少し落ち着きを取り戻した黒の間にアストの声が響いた。
「クイン、刻印の説明がまだ続いているようだが……?」
もう全ての解説が終わったと思っていたが、最後にもう一枚だけ刻印の紋様を書き写した紙が残っている。どうやら首に刻まれた刻印の一部を拡大したもの、そう見えた。
「あっ! はい、まだ重要な事が残っていました。彼女にこの場所にいて貰ったもう一つの理由です」
クインの少し朗らかな声から、悪いことではないと安堵しながら耳を傾ける。
「これは、お爺様が見付けてくれたんです」
刻印の模写を指し示しながら説明は続いていった。
「言語不覚の刻印、その紋様の一部に意味を成さない単語らしきものがありました」
幾ら眺めてもわからないパズルの様な紋様に、アスト達は諦めてクインの次の言葉を待った。
「一語一語は、時代も神々も違う神代文字のため、私達も最初は只の模様だと思いましたが……違ったんです」
「意味は含まれていません、ただ音に紡げば良いだけです」
「お爺様は結論付けてくれました。
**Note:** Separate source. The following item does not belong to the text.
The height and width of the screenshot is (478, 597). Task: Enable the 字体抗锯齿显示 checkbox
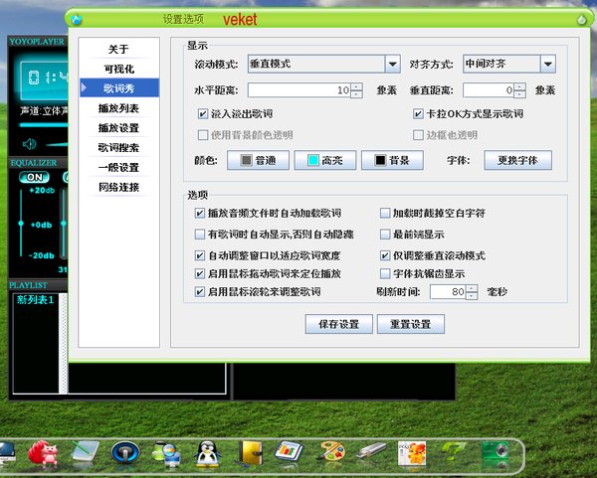(x=386, y=273)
これは……彼女の名前だと」
アストもアスティアもエリも、それを待ち望んでいたのだ。
出会ってから今まで一度も声に出せなかった事を。
「こう読みます」
「カ、ズ、キ……と」
このとき初めて、世界に聖女の名は告げられた。
そしてこれから人々は知るだろう。
救いは舞い降りたのだと。
神は決して我等を見捨てていなかったのだと。
超常なる神々の使徒。
黒神の聖女「カズキ」が降臨したのだ、と。